**Instructions for the task**
Where the string "agent" occurs in the material below, report the whole line.

=== Begin Enclosure ===

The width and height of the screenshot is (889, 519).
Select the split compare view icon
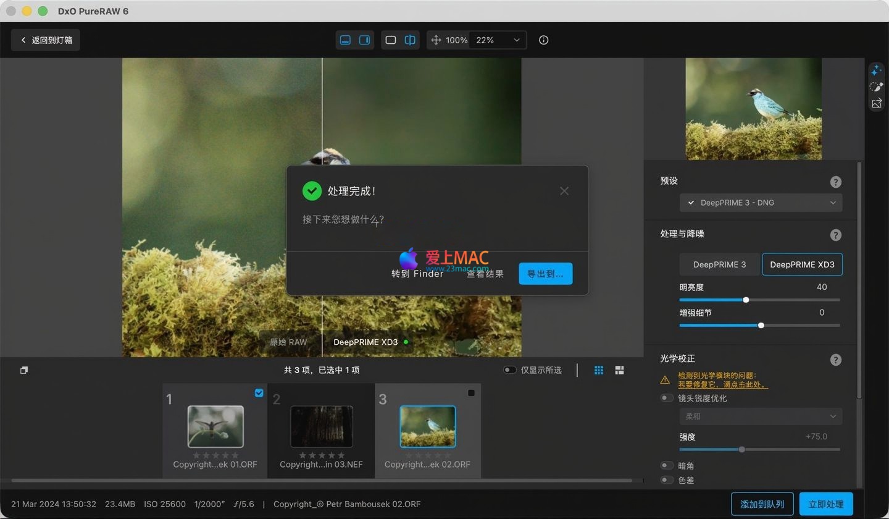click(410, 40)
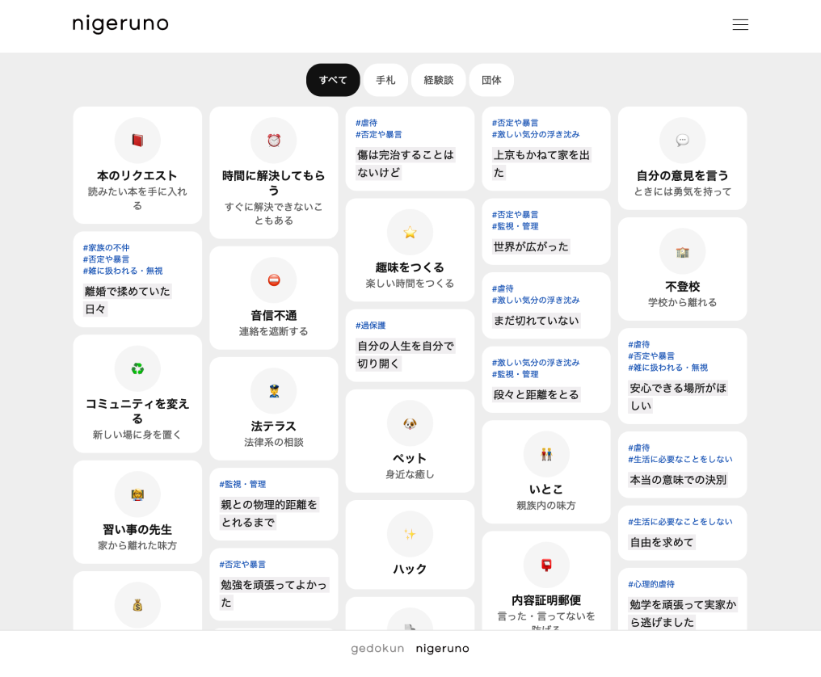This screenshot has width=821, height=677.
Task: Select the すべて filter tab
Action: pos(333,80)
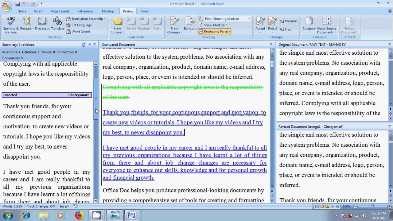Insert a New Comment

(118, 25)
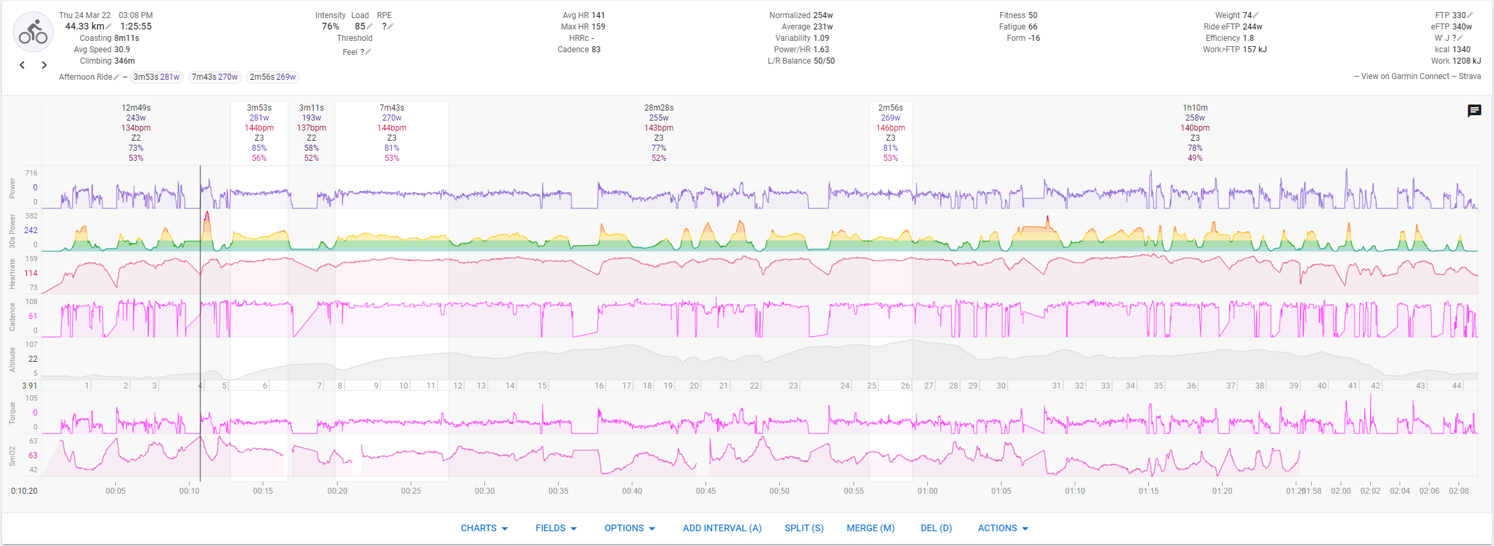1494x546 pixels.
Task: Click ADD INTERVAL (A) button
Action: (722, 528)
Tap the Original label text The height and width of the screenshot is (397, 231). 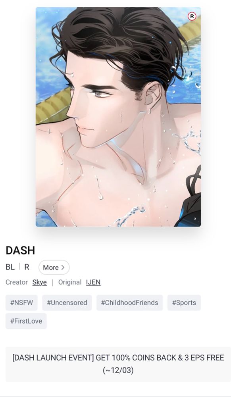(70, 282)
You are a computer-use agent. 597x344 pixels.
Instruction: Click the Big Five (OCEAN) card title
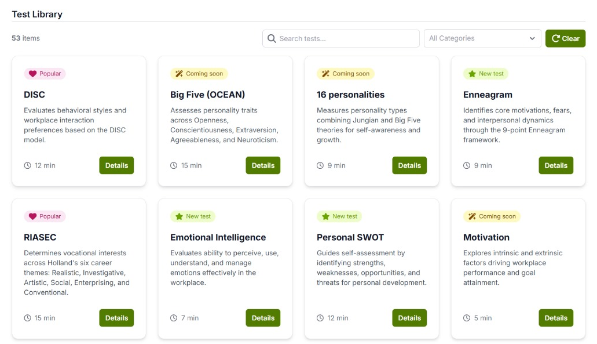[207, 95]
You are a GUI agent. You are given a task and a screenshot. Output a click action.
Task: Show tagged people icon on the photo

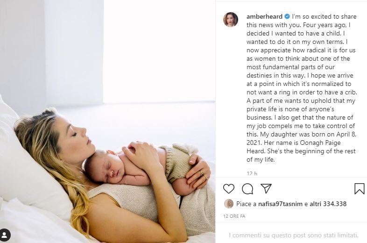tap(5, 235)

=== End Enclosure ===

**Result for this task**
You are a computer-use agent. 597x344 pixels.
You are a GUI agent. You are given a task and a screenshot. Output a click action.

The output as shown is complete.